読む文章:
【新日鉄住金・事業部長インタビュー】〈交通産機品・竹越徹常務〉次期中期、国内製造基盤を強化 クランク軸、世界4拠点で最適生産

――今期の業績動向は。

 「国内需要は好調で、製鋼所は鉄道車両用輪軸・台車、自動車用型鍛造品、産機品ともフル生産が続いている。海外事業会社も総じて好調で増収増益。トラック・バス用鍛造製アルミホイールと永久磁石式リターダ(補助ブレーキ)の売上高は昨年を若干下回るが、事業部全体の利益水準は前期並みと見ている」

――現行中期計画の課題に対する進ちょく状況は。

新日鉄住金交通産機品・竹越常務

 「お客様に評価される製品の開発・拡販と事業のグローバル化を図り、双方とも順調に進んでいる。一例を挙げると操舵台車・低騒音駆動装置・制御装置の拡販が進み、自動車用クランク軸で世界4拠点を結ぶ最適生産体制を状況に応じ生かすなど、グローバルな事業運営体制が整ってきた」

 「昨年9月に交通産機品企画部を新設した。従来は鉄道車両品、型鍛造品など縦割りの事業運営になりがちだったが、管理業務が機能して横串を通せるようになり、海外事業会社も役割を十分に発揮できるようになった。現在の海外事業の好調な収益は、企画部の役割も大きいと考えている」

――次中期計画の基本的な考え方も伺いたい。

 「グローバル化が整ってきたので、この機会を捉えて国内の基盤強化を進める。製鋼所主要設備のリフレッシュを行い、中長期のリスクに対応する中期計画を推進する。例えば、クランク軸はお客様の動きを踏まえて国内需要構造の変化に備えた施策を打つ。台車は東京五輪の関係で鉄道各社が大量の車両更新を計画しており、18~20年度の台車生産は高水準が続く見込み。スムーズにものづくりができるよう人員・設備体制を整える」

 「製鋼所もこの半年でかなり手を打ってきたが、コスト低減、品質向上のためにも外注先や調達先との関係はとても重要だ。台車が代表例だが、ものづくりは多くの協力会社に支えられている。パートナーとの連携を深めていく施策を引き続き具体化していく」

――人材育成では。

記録情報:
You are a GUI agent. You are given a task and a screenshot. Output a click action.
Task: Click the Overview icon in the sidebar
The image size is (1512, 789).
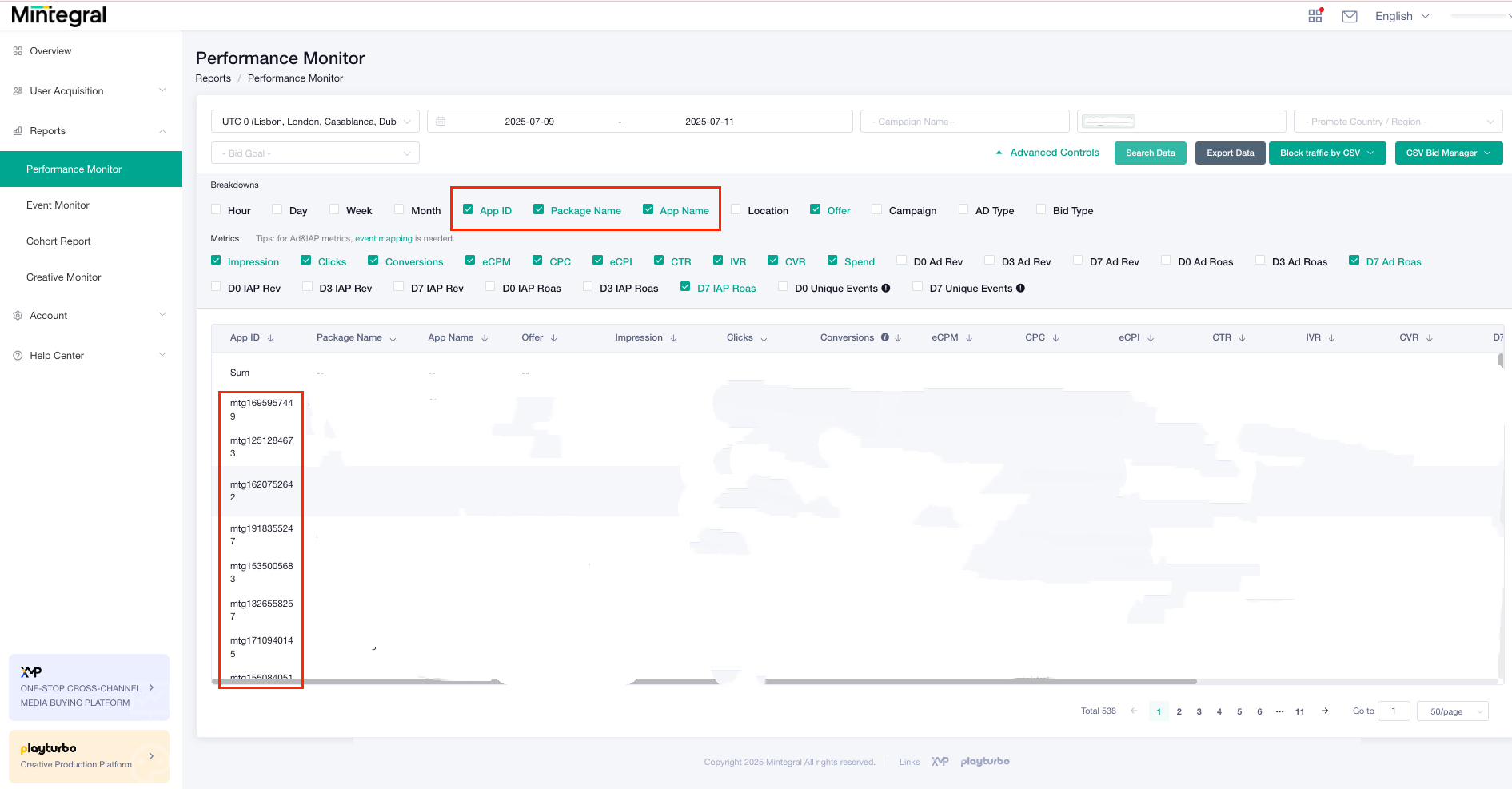[17, 50]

依頼内容:
交通産機品事業についてのインタビュー記事をもとに、次の問いに答えてください。
1. 交通産機品企画部が新設されたのはいつですか。
2. 自動車用クランク軸の最適生産体制は、世界のいくつの拠点を結んでいますか。
3. 台車生産の高水準が続く見込みとされているのは、何年度ですか。

演習の結果:
1. 交通産機品企画部は昨年9月に新設されました。
2. 世界4拠点を結んでいます。
3. 18~20年度です。